New board member Mehrsa Baradaran brings expertise on economic inequality and the racial wealth gap

Mehrsa Baradaran joins the Washington Center for Equitable Growth’s Board of Directors.

The Washington Center for Equitable Growth is pleased to announce that Mehrsa Baradaran, professor at University of California, Irvine School of Law, will join the Board of Directors. Baradaran is a leading scholar on banking law and financial inclusion and has developed a number of policies to address economic inequality and the racial wealth gap.

In her most recent book, The Color of Money: Black Banks and the Racial Wealth Gap, Baradaran explores the history behind the racial wealth gap and the reasons for which it has persisted for more than 150 years. Baradaran focuses on the role of black banks, ostensibly created to help build wealth in the black community, that emerged in the late 1960s.
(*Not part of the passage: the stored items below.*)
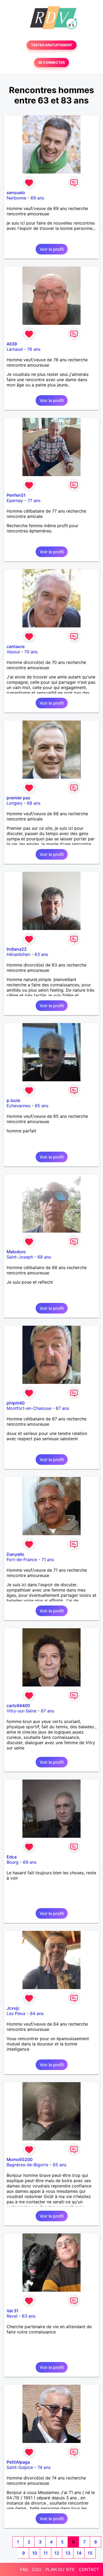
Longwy (14, 803)
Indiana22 (17, 949)
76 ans (33, 349)
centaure (16, 646)
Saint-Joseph (20, 1257)
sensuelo (16, 192)
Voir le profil (52, 249)
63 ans (41, 954)
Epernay (15, 500)
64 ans (37, 2013)
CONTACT (89, 2569)
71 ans (47, 1559)
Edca (12, 1856)
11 (46, 2553)
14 (79, 2553)
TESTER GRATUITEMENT (51, 45)
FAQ (24, 2569)
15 (90, 2553)
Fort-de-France (22, 1559)
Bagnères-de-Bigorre (27, 2164)
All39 (12, 343)
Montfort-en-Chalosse (29, 1408)
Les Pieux (16, 2013)
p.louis (13, 1100)
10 (34, 2553)
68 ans (33, 803)
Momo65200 (19, 2159)
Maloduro (16, 1251)
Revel (12, 2316)
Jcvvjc (13, 2008)
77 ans (33, 500)
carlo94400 (18, 1705)
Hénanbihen (18, 954)
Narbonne (16, 197)
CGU (36, 2569)
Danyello (15, 1554)
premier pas (18, 797)
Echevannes (18, 1105)
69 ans (37, 197)
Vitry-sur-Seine (21, 1710)
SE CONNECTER (51, 63)
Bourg (12, 1862)
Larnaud (15, 349)
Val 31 (12, 2310)
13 (67, 2553)
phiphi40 (16, 1403)
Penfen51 (16, 495)
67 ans (62, 1408)
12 (56, 2553)
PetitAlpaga (18, 2462)
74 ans (44, 2467)
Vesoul (13, 651)
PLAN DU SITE (60, 2569)
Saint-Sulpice (20, 2467)
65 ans (41, 1105)
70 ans (31, 651)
In response to demands from black activists for reparations and race-specific economic redress following the Civil Rights Act of 1964, the Nixon administration offered the solution of “black capitalism,” of which black banking was a crucial feature. It allowed President Richard Nixon to maintain a segregated economy and keep the support of white voters. In the context of housing segregation, racism, and Jim Crow, all of which were still prevalent in the United States at the time, “not only was it impossible for black banking to be separate and equal, they could not even be separate and profitable,” Baradaran observes in The Color of Money.
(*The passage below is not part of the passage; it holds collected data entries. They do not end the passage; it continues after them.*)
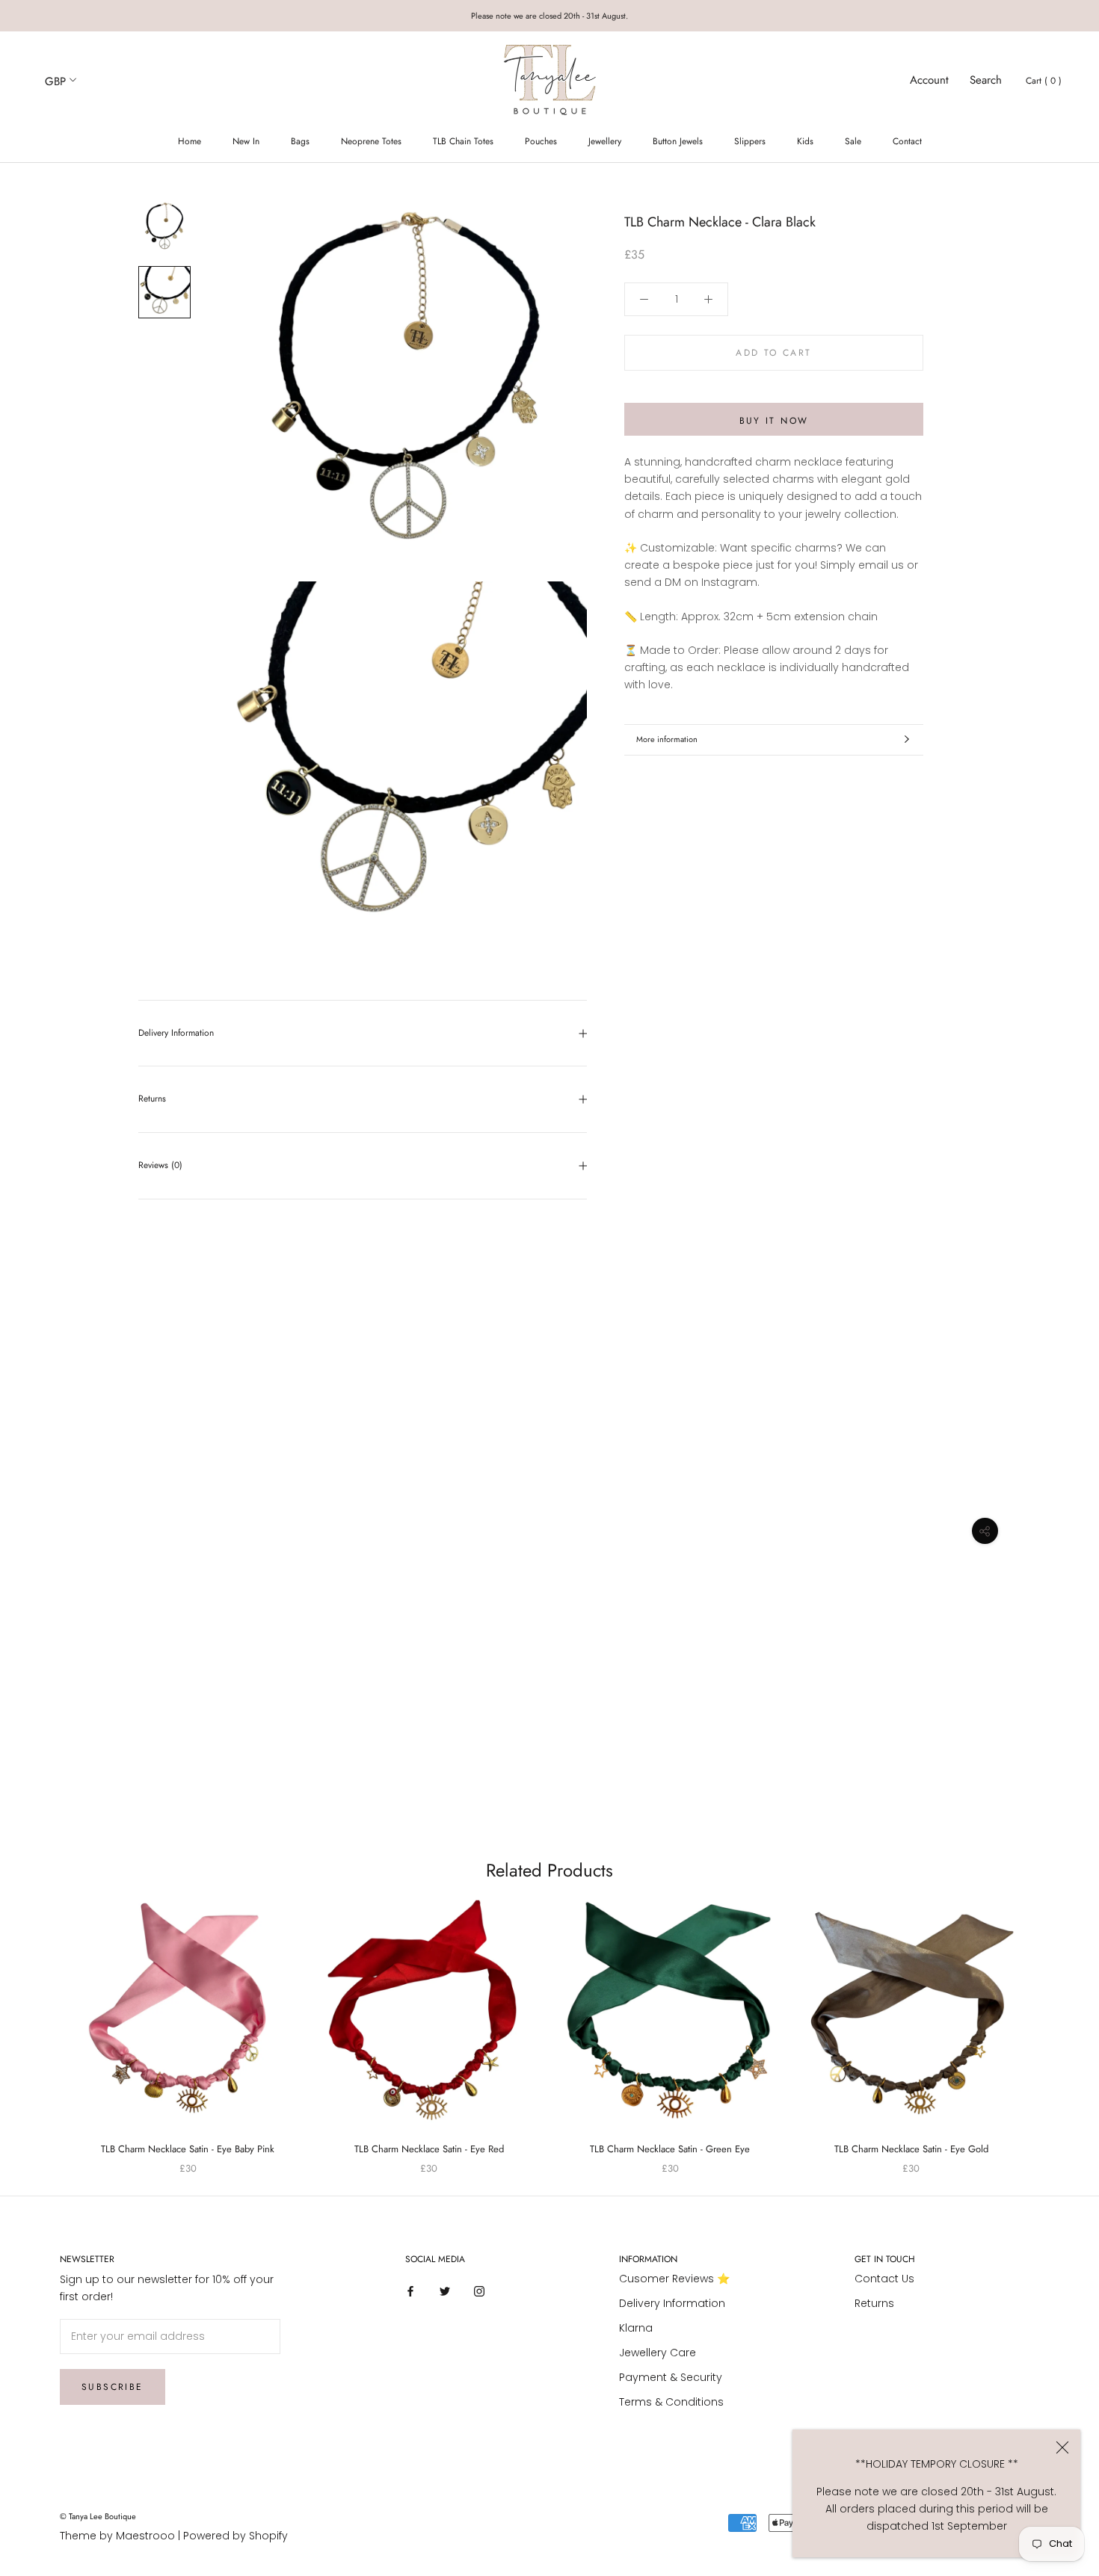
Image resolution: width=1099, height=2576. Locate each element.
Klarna (636, 2327)
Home (189, 141)
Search (986, 80)
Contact (907, 141)
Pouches (541, 141)
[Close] (1062, 2447)
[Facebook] (410, 2290)
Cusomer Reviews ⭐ (674, 2278)
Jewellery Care (657, 2352)
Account (929, 80)
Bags (300, 141)
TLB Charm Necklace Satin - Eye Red (429, 2149)
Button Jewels (678, 141)
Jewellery (604, 141)
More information (667, 739)
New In (246, 141)
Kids (805, 141)
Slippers (750, 141)
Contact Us (884, 2278)
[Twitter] (445, 2290)
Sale (853, 141)
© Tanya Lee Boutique (98, 2516)
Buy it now (774, 420)
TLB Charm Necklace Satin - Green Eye (670, 2149)
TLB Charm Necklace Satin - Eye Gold (911, 2149)
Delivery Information (176, 1033)
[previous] (47, 2022)
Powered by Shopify (235, 2535)
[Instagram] (479, 2290)
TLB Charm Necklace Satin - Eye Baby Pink (187, 2149)
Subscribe (112, 2387)
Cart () (1044, 80)
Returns (152, 1098)
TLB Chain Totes (463, 141)
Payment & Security (670, 2377)
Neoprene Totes (371, 141)
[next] (1052, 2022)
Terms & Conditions (671, 2401)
Baradaran will be speaking on the racial wealth gap at Equitable Growth’s Vision 2020 conference on November 1. The event will bring together leading voices from the policymaking, academic, and advocacy communities in Washington, D.C., to highlight the most pressing economic issues facing Americans today.

Baradaran argues that even today, policymakers push tax breaks and incentives purported to revitalize black or low-income neighborhoods—such as the “opportunity zones” program created by the 2017 tax law—without awareness of the racist origins of these market-based solutions. Black ghettos that suffered from generations of forced racial segregation under federal law were rebranded as enterprise zones, then as opportunity zones.

These ideas build on work from her earlier book, How the Other Half Banks: Exclusion, Exploitation, and the Threat to Democracy, which documents the demise of community-based banks and credit unions—“banks with souls”—and the shift toward check­-cashing services, payday lenders, and title vendors charging fees and interest higher than any chartered bank could legally impose among families in the bottom 50 percent of the income distribution. (See her video about How the Other Half Banks here.)

Baradaran proposes restoring postal banking, which existed in the United States in the early 20th century, as a way to help those who are “underbanked,” or insufficiently served by banks and have to turn to alternative and often predatory financial services as a result. As the world’s largest retail network with more than 30,000 retail locations, the U.S. Postal Service is already equipped to handle essential banking services. Not only is the postal service an institution that is not motivated by profit and must legally serve all Americans, but also more than half of locations are found in ZIP codes that currently aren’t served by any banks, putting them in an ideal position to serve the underbanked.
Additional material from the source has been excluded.